Veterans of Dien Bien Phu gathered at the site of the historic 1954 battle on Friday (May 7, 2004) to mark the 50th anniversary of the 56-day siege that hastened the end of French colonial rule in Indochina.
Undeterred by unrelenting rain, some 15,000 people crowded Dien Bien Phu's main stadium to watch military parades, variety shows and listen to rousing speeches.
General Nguyen Dieu, a 79-year-old veteran of Dien Bien Phu, a broad significance in the event.
"I feel the victory like a legend and I never thought that we could survive and live until today to witness this event," he said.
French pilot Michel Marszalek fought in the battle of Dien Bien Phu half a century ago, but until this week had never set foot in the Vietnamese city which has come to epitomise the end of French rule in Indochina.
The 73-year-old veteran, who flew 115 missions over Dien Bien Phu in a C-47 Dakota, was in the mountain-ringed city to remember his own fallen comrades as it celebrated the 50th anniversary of the epic victory over the French on Friday.
"At that time we did not dare to show ourselves. There was too much shooting and we were just throwing the supplies to the ground and we were very afraid," said Marszalek.
It was on May 7, 1954 that a rag-tag group of Viet Minh accepted the surrender from the better equipped forces led by General Christian de Castries after a bloody 56-day siege. The v ictory marked France's withdrawal from Indochina.
Estimates show French forces -- which included a multinational French legion comprised of Germans, Italians, north Africans, Thai and even Vietnamese -- suffered 16,000 casualties.
The Viet Minh, a coalition of communists and nationalists, lost around 10,000.
The actual tallies will probably never be known. Other accounts, including "The Last Valley" by Martin Windrow published this year, note about 9,000 French forces were marched away as prisoners, and perhaps half died or disappeared.
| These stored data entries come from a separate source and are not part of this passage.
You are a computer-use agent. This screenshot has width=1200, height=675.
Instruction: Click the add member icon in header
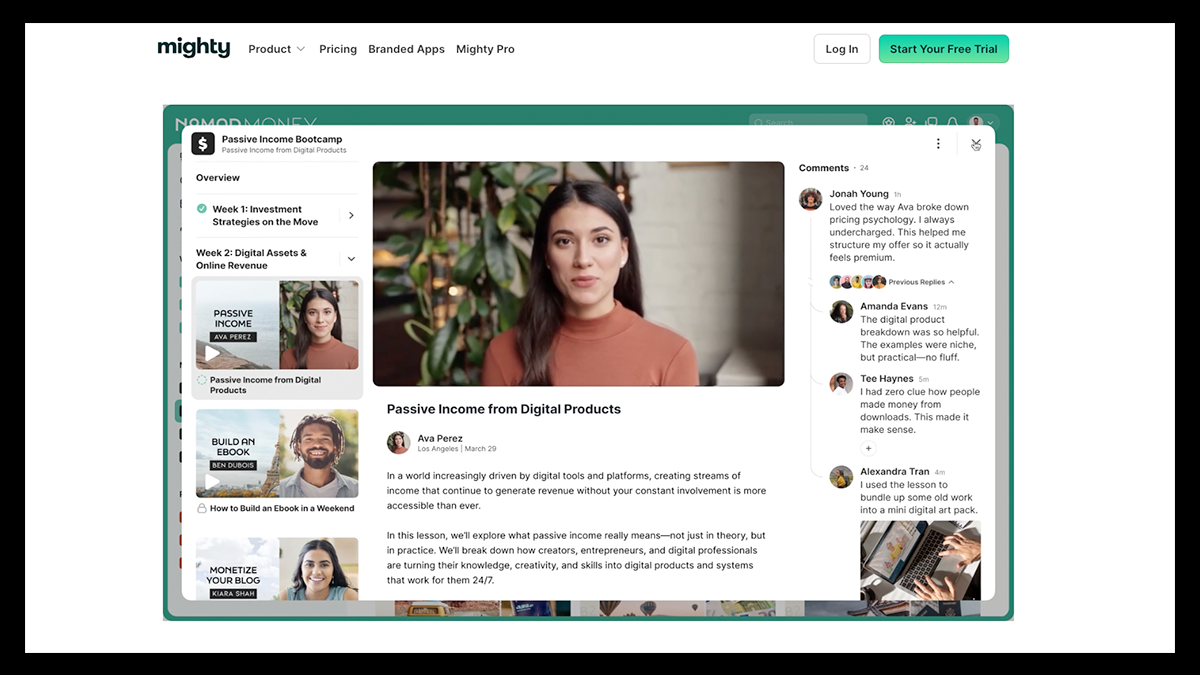coord(910,123)
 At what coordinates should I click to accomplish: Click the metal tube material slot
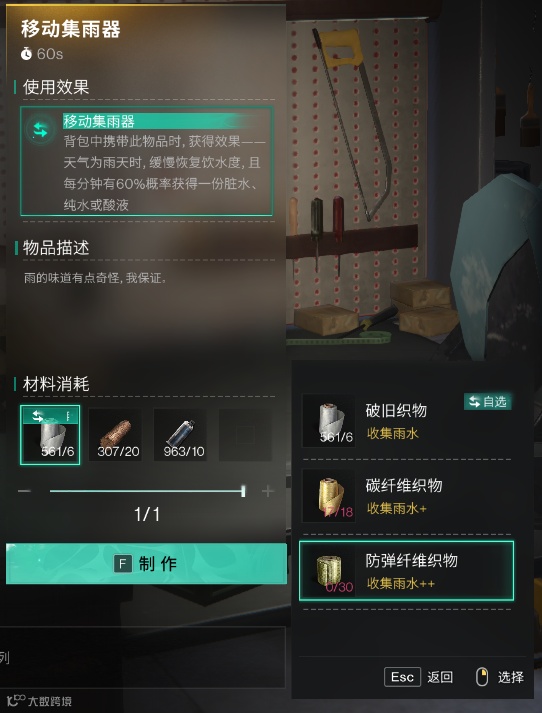click(x=180, y=435)
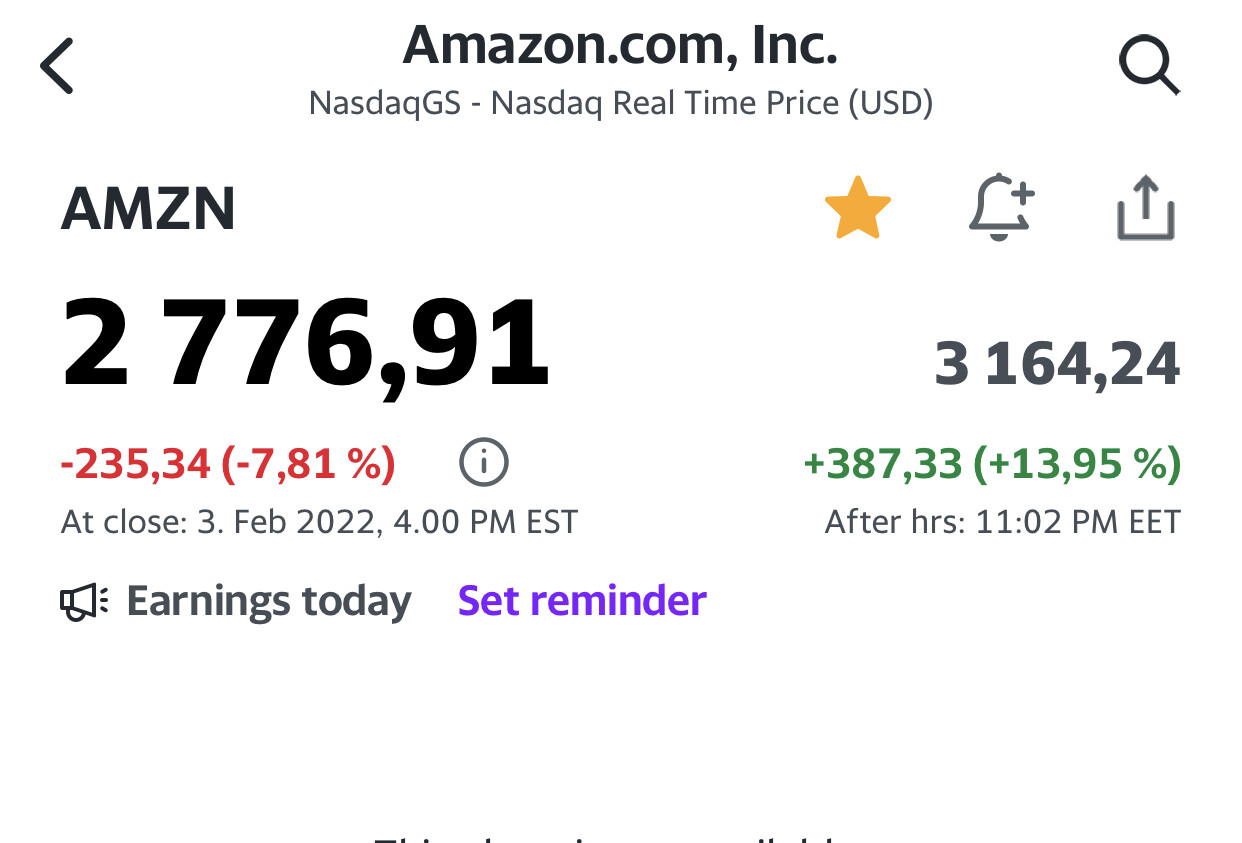The height and width of the screenshot is (843, 1242).
Task: Share the Amazon quote via the share icon
Action: pos(1145,208)
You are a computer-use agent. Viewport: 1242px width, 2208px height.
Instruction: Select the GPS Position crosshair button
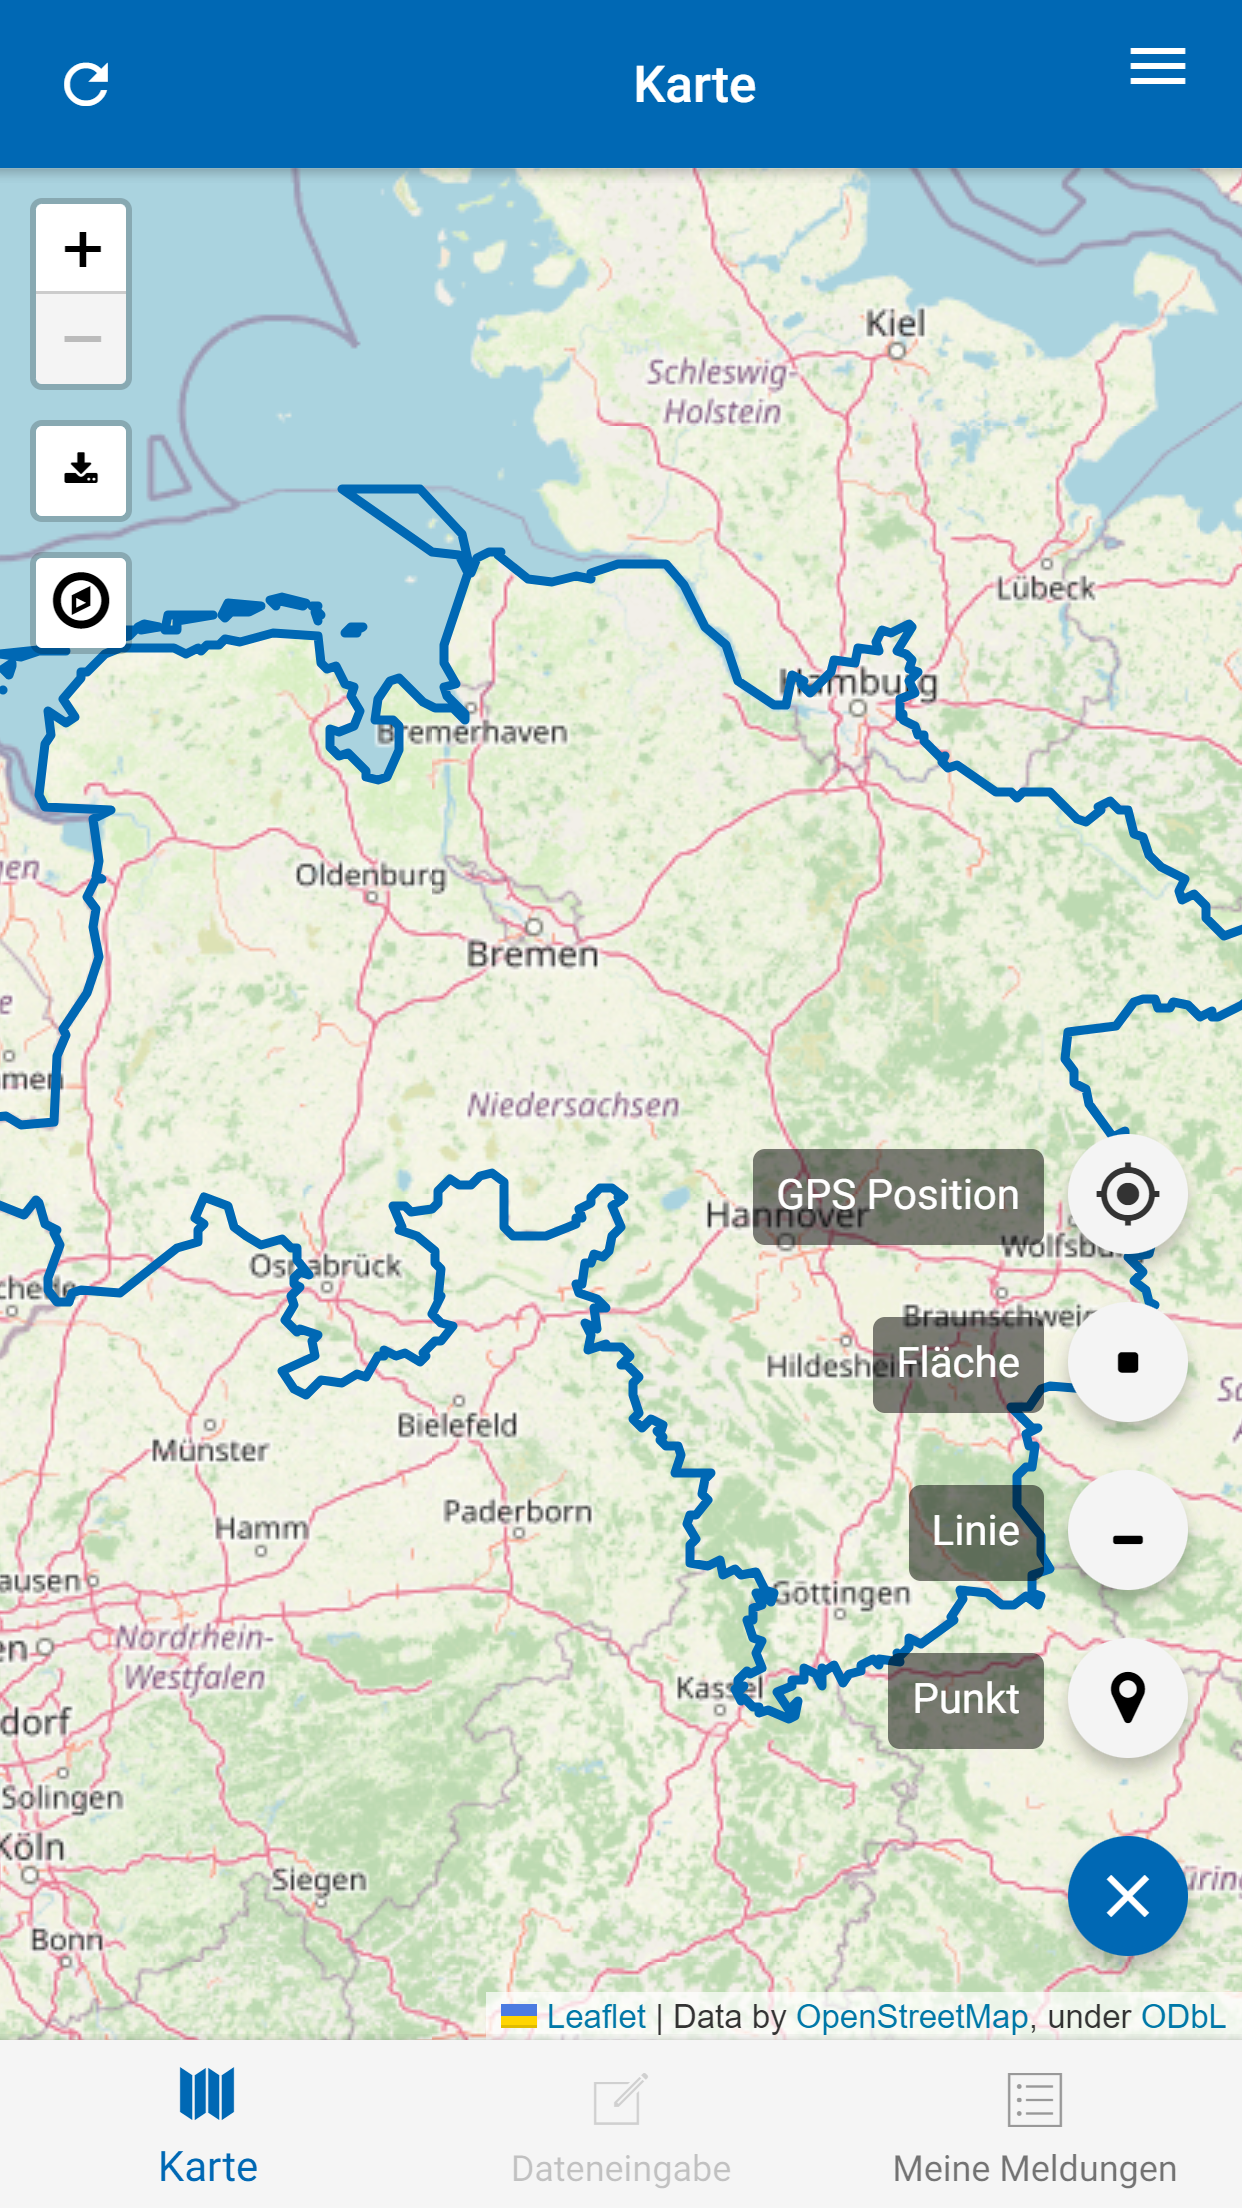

The French have taken a low-key approach to the 50-year anniversary, with President Jacques Chirac and Ambassador Antoine Pouillieute expected to attend a ceremony in Paris on Friday to honour the fallen.
Embassy officials and veterans laid a wreath at the French monument in Dien Bien Phu, a white obelisk within a courtyard of trees that lies along a small road surrounded by houses. It was the former location of the French military hospital.